Willis and Worrell were chosen by voters who looked at their records and decided that these women embodied an approach to criminal justice that people wanted in their communities. The attempts to remove them don’t just undermine two individuals, they invalidate fair elections and silence the voices of Florida and Georgia voters.
That’s bad enough in principle, but the harm goes even deeper because citizens exercise an important right when they choose to give someone from their own community the authority to enforce the law. When those chosen are prevented from enforcing the law, the police and justice system risk becoming little more than an occupying army. It’s disturbing that Georgia legislators and DeSantis don’t get this.
But the worst thing about the growing attacks on prosecutors is that they trample on prosecutorial discretion, which is at the heart of our justice system.
Prosecutors are elected to make hard, critical decisions about which cases to pursue. They have to do that based on their experience of what makes communities safer. Reform-minded prosecutors have been running — and winning — on platforms that oppose racial bias in the criminal justice system, the school-to-prison pipeline and the racist, classist institution of cash bail. They are declining to prosecute low-level offenses like cannabis possession.
Most recently, they are also refusing to use crime-fighting resources to criminalize people seeking abortion, which was recognized as a constitutionally protected right for 50 years. Scores of prosecutors have signed a pledge saying they will not do this.
In response, the far right has ramped up its attacks. Campaigns to oust individual prosecutors have been amplified by the introduction of more than two dozen bills in 16 states aimed at limiting the power of prosecutors. In addition to the new law in Georgia, bills have been signed into law in Tennessee and Texas.
Right-wing politicians will argue that they’re doing this to force prosecutors to be “tough on crime.” However, there is plenty of evidence to show that progressive criminal justice reforms don’t increase crime in general or violent crime in particular. Meanwhile, other statistics point to an alarming red state “murder gap” — evidence that for two decades the homicide rate has been higher in “tough-on-crime” red states.

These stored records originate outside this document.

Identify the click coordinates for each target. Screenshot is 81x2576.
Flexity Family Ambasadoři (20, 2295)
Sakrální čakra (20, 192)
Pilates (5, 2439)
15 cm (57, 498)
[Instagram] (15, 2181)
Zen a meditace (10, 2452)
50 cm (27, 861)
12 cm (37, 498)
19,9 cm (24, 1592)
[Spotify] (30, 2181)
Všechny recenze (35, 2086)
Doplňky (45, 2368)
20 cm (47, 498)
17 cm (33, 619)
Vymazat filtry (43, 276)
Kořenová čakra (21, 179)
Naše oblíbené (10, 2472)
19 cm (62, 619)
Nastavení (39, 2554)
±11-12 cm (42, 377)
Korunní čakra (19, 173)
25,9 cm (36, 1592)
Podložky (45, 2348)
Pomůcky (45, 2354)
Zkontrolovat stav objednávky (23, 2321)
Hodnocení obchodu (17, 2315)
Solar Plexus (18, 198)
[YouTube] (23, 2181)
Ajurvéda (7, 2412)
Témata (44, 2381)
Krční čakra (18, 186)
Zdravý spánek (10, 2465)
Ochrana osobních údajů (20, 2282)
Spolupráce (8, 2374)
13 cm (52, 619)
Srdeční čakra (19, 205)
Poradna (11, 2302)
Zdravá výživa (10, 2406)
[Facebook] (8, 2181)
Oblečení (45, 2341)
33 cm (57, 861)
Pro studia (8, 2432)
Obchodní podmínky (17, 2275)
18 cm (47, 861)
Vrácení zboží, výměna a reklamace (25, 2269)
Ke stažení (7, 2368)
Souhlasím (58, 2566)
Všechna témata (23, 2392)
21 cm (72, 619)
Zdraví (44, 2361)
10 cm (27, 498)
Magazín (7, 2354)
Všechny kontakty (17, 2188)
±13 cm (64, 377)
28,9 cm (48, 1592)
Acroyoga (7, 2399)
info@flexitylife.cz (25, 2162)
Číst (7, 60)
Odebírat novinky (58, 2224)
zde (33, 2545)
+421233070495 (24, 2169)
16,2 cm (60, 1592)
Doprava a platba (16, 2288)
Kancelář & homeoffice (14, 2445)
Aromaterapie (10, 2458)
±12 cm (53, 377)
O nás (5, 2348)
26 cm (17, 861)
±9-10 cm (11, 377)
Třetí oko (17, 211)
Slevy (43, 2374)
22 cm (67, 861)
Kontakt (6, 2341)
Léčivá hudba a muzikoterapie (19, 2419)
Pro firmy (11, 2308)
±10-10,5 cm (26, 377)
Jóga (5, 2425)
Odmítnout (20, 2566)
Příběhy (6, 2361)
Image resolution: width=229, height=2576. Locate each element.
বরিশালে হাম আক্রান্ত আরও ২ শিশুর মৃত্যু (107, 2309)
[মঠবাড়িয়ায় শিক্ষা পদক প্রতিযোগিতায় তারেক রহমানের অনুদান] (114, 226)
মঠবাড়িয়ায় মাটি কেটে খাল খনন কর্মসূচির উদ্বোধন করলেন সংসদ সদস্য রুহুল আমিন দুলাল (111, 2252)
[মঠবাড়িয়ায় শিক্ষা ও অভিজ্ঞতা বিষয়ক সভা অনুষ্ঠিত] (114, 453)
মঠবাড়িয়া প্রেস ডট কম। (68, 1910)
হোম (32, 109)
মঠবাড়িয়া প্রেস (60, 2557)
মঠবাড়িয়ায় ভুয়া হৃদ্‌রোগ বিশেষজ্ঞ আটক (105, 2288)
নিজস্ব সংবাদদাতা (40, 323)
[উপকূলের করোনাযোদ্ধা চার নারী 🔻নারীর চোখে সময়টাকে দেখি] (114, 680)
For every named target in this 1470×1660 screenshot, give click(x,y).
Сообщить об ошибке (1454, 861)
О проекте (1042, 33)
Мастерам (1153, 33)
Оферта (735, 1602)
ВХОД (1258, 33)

These attacks are not about fighting crime. They’re about power. They’re about protecting entrenched interests. They are definitely about intimidating or removing reform-minded prosecutors and prosecutors of color. And they’re about nullifying the will of a younger, more diverse electorate.
At its most extreme, that impulse played out in a violent attempt to overthrow our entire democracy on Jan. 6, 2021. We can’t ignore the attacks on Willis, Worrell and others; we’ve been warned.